Bud’s introduction was always a poignant one leaving an impression on your ears.  He would laugh and say to our father, when seeing one more Gannon,  “look, another one!”……He’d then elevate you up by your ears and look you over to see if you were worthy of drinking his garbage can full of soda or a garbage can full of beer.  Those sodas led me to temptation, much more than the ears being pulled to the sky, therefore, the pain wasn’t an issue.  Bud would laugh and say, “gotta another one here, (directed toward my dad) you gonna have anymore…..NO?  Well then drink up, eat up and swim just after, cuz my wife aint’ lettin’ y’all in our house.”

It was just then when the garden party erupted.  I don’t know which one of the four brothers started wrestling in the garden, but I can, with great and utter conviction, write the garden must have been Stephen’s………(that’s a synonym for destroyed).

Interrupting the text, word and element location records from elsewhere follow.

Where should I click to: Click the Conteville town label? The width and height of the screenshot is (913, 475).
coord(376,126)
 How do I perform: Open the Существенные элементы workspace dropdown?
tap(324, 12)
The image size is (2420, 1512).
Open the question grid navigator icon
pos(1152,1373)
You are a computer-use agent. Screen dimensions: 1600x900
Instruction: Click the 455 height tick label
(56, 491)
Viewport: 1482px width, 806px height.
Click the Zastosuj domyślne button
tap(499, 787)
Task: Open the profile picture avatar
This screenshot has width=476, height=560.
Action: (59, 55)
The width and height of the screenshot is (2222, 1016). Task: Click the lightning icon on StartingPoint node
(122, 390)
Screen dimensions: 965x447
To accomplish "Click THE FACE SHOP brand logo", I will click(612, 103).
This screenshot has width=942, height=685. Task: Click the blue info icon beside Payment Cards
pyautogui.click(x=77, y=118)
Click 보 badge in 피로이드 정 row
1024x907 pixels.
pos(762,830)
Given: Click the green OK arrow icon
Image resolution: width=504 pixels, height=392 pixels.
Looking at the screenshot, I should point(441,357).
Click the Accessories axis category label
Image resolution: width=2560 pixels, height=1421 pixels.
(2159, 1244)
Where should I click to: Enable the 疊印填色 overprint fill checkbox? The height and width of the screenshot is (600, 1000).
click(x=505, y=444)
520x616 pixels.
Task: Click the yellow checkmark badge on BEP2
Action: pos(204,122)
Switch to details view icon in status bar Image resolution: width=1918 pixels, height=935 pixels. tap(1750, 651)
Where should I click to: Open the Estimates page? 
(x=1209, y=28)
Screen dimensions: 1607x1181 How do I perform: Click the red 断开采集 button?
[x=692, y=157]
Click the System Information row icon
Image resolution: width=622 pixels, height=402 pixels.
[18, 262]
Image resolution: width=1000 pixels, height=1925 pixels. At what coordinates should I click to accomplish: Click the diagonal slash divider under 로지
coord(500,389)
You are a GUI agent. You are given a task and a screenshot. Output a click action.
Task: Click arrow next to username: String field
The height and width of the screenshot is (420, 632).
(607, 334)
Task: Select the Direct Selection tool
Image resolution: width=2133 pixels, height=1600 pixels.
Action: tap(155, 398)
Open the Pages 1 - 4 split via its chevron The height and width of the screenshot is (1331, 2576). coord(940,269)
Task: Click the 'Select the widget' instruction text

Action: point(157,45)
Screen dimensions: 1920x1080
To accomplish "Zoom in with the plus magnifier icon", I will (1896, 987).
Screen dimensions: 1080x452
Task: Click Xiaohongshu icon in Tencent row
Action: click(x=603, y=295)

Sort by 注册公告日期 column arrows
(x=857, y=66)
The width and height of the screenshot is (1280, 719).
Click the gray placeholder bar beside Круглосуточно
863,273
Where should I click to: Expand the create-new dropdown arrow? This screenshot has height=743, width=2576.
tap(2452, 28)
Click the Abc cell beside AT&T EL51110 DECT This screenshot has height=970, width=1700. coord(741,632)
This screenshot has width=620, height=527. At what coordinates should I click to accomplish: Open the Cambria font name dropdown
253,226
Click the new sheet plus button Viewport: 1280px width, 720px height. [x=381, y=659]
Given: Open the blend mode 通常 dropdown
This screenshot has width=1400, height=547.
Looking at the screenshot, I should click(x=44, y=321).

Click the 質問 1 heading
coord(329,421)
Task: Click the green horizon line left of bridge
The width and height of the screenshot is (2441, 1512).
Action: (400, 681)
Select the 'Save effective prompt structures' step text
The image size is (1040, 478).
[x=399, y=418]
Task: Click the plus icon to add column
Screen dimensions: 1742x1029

After demolishing the garden, the party digressed.   Proceeding to throw everyone, excluding the chicken, into the pool, we all had a great laugh.

My mother was mortified.  My father only looked at Bud and said, “well, you got what you paid for”……Bud’s reply..  “I sure do love your family.  I’ll see you at Thanksgiving.”  That’s where we’d host Bud and his X wives’ deviled eggs.

The party never ended with this man.  He found joy surveying our laughter and rambunctiousness as well as the love we all felt from him when he picked us up by our ears and welcomed…….all of us, to his home.

Annually, Bud would visit us with a truck load of turnips, acorn squash, corn, and many veggies I can’t quite recall, other than the potatoes.  (Those would soon be our artillery when mom couldn’t cook enough).  We relished those visits because he seemed to be our dad’s last friend, living ninety some miles ago.

Bud died years later, and each of the brothers and sisters visited and thanked him for what he provided for us……..not the food, the beer, the soda, or even the pool.  We knew how much he cared for our love of life, and we thanked him for being a part of it.

My father taught him how to say the Rosary on his death bed.  Someone I don’t know read him his last rights.  It doesn’t matter.  He was my father’s friend, and my dad was his friend until the end.  That’s what matters.

But, I prefer to conclude with a happy note:  The happiest place on earth, other than our backyard, was ninety miles away at the home of a great man with a pool.  This man didn’t just welcome our family for years, he embraced us.